The best contract to trade is the SGX version and for all the reason the professor has said, it does plenty of Volume and has good depth plus is pretty cheap to trade, through IB you will pay 300 yen per side, full service between 1000 and 1500.

It will pretty much mirror the Osaka contract when that's trading but moves in half ticks (5 points) compared to that market(10).

Slippage used to be an issue but in recent years particualy since it went electronic slippage has become less although be warned it can still occur but at present I'm finding this market has the least slippage in the region including less than the Spi at present.

the mini is a waste of time IMO, if your going to trade it then go for the SGX contract.

Another contract similar to the Nikkei is the Topix that trades on the TSE, same contract size as the Osaka Nikkei but does the half tick (0.5), that does good volume and IMO is a better contract to trade than the Osaka Nikkei, not many Aussie brokers if any offer it so if you want to trade that then its IB.


----------



## NAsX (7 June 2008)

Hi guys,

Thanks a lot for the info, they surely have cleared up things a bit 

Well it does seem the SGX is the one to go, and the OSE mini (150Y at IB, 1200Y for data) ain't too bad either for a feel of the market!

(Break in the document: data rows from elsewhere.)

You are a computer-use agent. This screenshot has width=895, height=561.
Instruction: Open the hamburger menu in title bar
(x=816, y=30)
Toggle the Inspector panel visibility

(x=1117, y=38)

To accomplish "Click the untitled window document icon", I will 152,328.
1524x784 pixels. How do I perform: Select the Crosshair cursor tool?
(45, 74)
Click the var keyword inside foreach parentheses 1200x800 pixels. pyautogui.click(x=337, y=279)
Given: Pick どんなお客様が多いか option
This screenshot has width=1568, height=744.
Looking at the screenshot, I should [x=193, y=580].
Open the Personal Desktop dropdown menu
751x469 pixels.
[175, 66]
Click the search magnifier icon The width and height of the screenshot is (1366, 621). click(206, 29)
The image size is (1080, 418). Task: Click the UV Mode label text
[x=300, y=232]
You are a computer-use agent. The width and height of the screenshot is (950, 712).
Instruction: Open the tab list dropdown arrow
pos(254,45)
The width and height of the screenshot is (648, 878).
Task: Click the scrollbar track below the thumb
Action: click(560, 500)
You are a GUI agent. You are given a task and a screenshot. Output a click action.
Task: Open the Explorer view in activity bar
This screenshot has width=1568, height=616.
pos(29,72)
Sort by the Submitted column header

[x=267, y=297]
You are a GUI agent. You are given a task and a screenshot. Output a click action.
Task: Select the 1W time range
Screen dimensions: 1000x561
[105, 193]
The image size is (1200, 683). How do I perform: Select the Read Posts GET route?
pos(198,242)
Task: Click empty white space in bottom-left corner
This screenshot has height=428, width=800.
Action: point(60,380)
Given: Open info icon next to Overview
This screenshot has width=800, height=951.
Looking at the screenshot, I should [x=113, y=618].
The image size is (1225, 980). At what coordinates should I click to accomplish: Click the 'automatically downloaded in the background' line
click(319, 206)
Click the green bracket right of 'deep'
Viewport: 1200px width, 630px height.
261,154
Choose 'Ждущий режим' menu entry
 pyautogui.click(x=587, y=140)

Thanks again for the replies


----------



## professor_frink (7 June 2008)

NAsX said:


> Hi guys,
> 
> Thanks a lot for the info, they surely have cleared up things a bit
> 
> ...




no worries NAsX. Hope you have fun. It's a great market to trade



> Another contract similar to the Nikkei is the Topix that trades on the TSE, same contract size as the Osaka Nikkei but does the half tick (0.5), that does good volume and IMO is a better contract to trade than the Osaka Nikkei, not many Aussie brokers if any offer it so if you want to trade that then its IB.




Pager,

how do you find execution speeds on the TOPIX?? I have never traded it, but had head that order execution at the TSE could be rather slow(though this was a fair while ago)


----------



## Pager (8 June 2008)

professor_frink said:


> no worries NAsX. Hope you have fun. It's a great market to trade
> 
> 
> 
> ...





Never really thought about it Prof, so for me isn't an issue, I pick up a bit of slippage sometimes but rarely more than 1 tick (0.5 point).

Have done a silly though a while back when placing a stop, put my stop at 13555 when short instead of 1355.5,  i couldn't figure out why it didnt get filled when hit   even tried contacting IB to say "why hasn't my stop executed"   by the time i realised what i had done t was 1358, so that's my worst slippage but very much self inflicted .


----------